* Exercise
Each record must be reproduced exactly as it is shown.

(Data records)

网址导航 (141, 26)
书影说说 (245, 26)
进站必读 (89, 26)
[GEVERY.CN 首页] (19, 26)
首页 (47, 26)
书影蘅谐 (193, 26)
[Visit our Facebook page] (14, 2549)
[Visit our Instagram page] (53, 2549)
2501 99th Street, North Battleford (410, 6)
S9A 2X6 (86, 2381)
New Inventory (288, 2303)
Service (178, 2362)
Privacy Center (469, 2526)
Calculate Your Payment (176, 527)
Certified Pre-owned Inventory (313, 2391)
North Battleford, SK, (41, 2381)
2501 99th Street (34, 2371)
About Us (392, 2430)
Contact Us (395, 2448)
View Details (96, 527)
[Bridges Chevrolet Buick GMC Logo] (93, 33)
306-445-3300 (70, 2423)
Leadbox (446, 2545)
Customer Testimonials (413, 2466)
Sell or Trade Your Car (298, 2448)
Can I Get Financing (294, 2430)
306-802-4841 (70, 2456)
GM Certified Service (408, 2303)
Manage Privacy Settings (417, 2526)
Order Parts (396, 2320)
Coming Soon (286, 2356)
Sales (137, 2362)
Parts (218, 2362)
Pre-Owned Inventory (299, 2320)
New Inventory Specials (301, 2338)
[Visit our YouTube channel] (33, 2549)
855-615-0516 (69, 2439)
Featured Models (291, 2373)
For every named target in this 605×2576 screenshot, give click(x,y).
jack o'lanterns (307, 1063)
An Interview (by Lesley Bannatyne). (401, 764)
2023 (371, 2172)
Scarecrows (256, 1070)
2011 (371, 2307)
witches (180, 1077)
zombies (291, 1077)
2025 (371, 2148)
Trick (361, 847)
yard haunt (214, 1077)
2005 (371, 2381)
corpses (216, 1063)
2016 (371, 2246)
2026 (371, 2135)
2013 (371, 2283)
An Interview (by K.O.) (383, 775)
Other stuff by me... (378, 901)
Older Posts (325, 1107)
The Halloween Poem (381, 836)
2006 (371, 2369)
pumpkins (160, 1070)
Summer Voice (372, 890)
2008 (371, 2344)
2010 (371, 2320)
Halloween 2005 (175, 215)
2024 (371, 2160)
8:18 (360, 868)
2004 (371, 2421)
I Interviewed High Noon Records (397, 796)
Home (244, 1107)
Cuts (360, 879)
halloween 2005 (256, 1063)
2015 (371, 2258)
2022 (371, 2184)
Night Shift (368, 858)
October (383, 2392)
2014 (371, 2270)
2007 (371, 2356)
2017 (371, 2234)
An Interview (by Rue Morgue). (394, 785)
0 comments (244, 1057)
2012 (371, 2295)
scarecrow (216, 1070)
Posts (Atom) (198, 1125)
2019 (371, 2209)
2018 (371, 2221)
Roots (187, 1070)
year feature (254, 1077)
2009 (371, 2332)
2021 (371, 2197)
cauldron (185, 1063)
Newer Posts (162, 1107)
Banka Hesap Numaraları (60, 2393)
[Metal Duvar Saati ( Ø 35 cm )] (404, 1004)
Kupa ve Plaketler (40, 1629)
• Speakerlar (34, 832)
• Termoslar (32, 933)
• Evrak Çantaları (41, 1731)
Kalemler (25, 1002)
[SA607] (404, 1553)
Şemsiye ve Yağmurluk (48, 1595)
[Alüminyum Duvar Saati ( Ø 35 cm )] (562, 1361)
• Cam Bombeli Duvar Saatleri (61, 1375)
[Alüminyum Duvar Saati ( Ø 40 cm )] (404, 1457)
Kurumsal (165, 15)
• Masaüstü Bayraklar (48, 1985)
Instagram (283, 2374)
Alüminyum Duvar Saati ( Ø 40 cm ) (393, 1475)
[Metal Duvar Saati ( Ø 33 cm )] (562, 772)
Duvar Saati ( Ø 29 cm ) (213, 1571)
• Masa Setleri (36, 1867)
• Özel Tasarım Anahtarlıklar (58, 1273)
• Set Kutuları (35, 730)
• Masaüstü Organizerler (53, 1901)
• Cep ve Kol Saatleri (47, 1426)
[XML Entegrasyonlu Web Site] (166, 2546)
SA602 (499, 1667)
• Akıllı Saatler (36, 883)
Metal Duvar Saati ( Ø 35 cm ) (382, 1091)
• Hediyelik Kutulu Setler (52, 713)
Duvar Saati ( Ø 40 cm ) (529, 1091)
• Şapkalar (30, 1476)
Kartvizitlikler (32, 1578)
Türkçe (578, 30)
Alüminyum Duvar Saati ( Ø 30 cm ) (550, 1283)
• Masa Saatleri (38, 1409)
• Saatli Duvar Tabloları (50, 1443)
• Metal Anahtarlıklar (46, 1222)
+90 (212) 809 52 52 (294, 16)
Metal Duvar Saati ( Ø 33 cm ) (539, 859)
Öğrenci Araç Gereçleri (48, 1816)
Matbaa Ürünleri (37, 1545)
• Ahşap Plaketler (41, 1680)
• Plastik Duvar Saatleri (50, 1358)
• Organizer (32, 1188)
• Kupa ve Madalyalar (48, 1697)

* Task response
网址导航 (141, 26)
书影说说 (245, 26)
进站必读 (89, 26)
[GEVERY.CN 首页] (19, 26)
首页 (47, 26)
书影蘅谐 (193, 26)
[Visit our Facebook page] (14, 2549)
[Visit our Instagram page] (53, 2549)
2501 99th Street, North Battleford (410, 6)
S9A 2X6 (86, 2381)
New Inventory (288, 2303)
Service (178, 2362)
Privacy Center (469, 2526)
Calculate Your Payment (176, 527)
Certified Pre-owned Inventory (313, 2391)
North Battleford, SK, (41, 2381)
2501 99th Street (34, 2371)
About Us (392, 2430)
Contact Us (395, 2448)
View Details (96, 527)
[Bridges Chevrolet Buick GMC Logo] (93, 33)
306-445-3300 (70, 2423)
Leadbox (446, 2545)
Customer Testimonials (413, 2466)
Sell or Trade Your Car (298, 2448)
Can I Get Financing (294, 2430)
306-802-4841 (70, 2456)
GM Certified Service (408, 2303)
Manage Privacy Settings (417, 2526)
Order Parts (396, 2320)
Coming Soon (286, 2356)
Sales (137, 2362)
Parts (218, 2362)
Pre-Owned Inventory (299, 2320)
New Inventory Specials (301, 2338)
[Visit our YouTube channel] (33, 2549)
855-615-0516 (69, 2439)
Featured Models (291, 2373)
For every named target in this 605×2576 screenshot, give click(x,y).
jack o'lanterns (307, 1063)
An Interview (by Lesley Bannatyne). (401, 764)
2023 (371, 2172)
Scarecrows (256, 1070)
2011 (371, 2307)
witches (180, 1077)
zombies (291, 1077)
2025 (371, 2148)
Trick (361, 847)
yard haunt (214, 1077)
2005 (371, 2381)
corpses (216, 1063)
2016 (371, 2246)
2026 (371, 2135)
2013 (371, 2283)
An Interview (by K.O.) (383, 775)
Other stuff by me... (378, 901)
Older Posts (325, 1107)
The Halloween Poem (381, 836)
2006 (371, 2369)
pumpkins (160, 1070)
Summer Voice (372, 890)
2008 (371, 2344)
2010 (371, 2320)
Halloween 2005 (175, 215)
2024 (371, 2160)
8:18 (360, 868)
2004 (371, 2421)
I Interviewed High Noon Records (397, 796)
Home (244, 1107)
Cuts (360, 879)
halloween 2005 (256, 1063)
2015 (371, 2258)
2022 (371, 2184)
Night Shift (368, 858)
October (383, 2392)
2014 (371, 2270)
2007 (371, 2356)
2017 (371, 2234)
An Interview (by Rue Morgue). (394, 785)
0 comments (244, 1057)
2012 (371, 2295)
scarecrow (216, 1070)
Posts (Atom) (198, 1125)
2019 (371, 2209)
2018 (371, 2221)
Roots (187, 1070)
year feature (254, 1077)
2009 (371, 2332)
2021 (371, 2197)
cauldron (185, 1063)
Newer Posts (162, 1107)
Banka Hesap Numaraları (60, 2393)
[Metal Duvar Saati ( Ø 35 cm )] (404, 1004)
Kupa ve Plaketler (40, 1629)
• Speakerlar (34, 832)
• Termoslar (32, 933)
• Evrak Çantaları (41, 1731)
Kalemler (25, 1002)
[SA607] (404, 1553)
Şemsiye ve Yağmurluk (48, 1595)
[Alüminyum Duvar Saati ( Ø 35 cm )] (562, 1361)
• Cam Bombeli Duvar Saatleri (61, 1375)
[Alüminyum Duvar Saati ( Ø 40 cm )] (404, 1457)
Kurumsal (165, 15)
• Masaüstü Bayraklar (48, 1985)
Instagram (283, 2374)
Alüminyum Duvar Saati ( Ø 40 cm ) (393, 1475)
[Metal Duvar Saati ( Ø 33 cm )] (562, 772)
Duvar Saati ( Ø 29 cm ) (213, 1571)
• Masa Setleri (36, 1867)
• Özel Tasarım Anahtarlıklar (58, 1273)
• Set Kutuları (35, 730)
• Masaüstü Organizerler (53, 1901)
• Cep ve Kol Saatleri (47, 1426)
[XML Entegrasyonlu Web Site] (166, 2546)
SA602 (499, 1667)
• Akıllı Saatler (36, 883)
Metal Duvar Saati ( Ø 35 cm ) (382, 1091)
• Hediyelik Kutulu Setler (52, 713)
Duvar Saati ( Ø 40 cm ) (529, 1091)
• Şapkalar (30, 1476)
Kartvizitlikler (32, 1578)
Türkçe (578, 30)
Alüminyum Duvar Saati ( Ø 30 cm ) (550, 1283)
• Masa Saatleri (38, 1409)
• Saatli Duvar Tabloları (50, 1443)
• Metal Anahtarlıklar (46, 1222)
+90 (212) 809 52 52 (294, 16)
Metal Duvar Saati ( Ø 33 cm ) (539, 859)
Öğrenci Araç Gereçleri (48, 1816)
Matbaa Ürünleri (37, 1545)
• Ahşap Plaketler (41, 1680)
• Plastik Duvar Saatleri (50, 1358)
• Organizer (32, 1188)
• Kupa ve Madalyalar (48, 1697)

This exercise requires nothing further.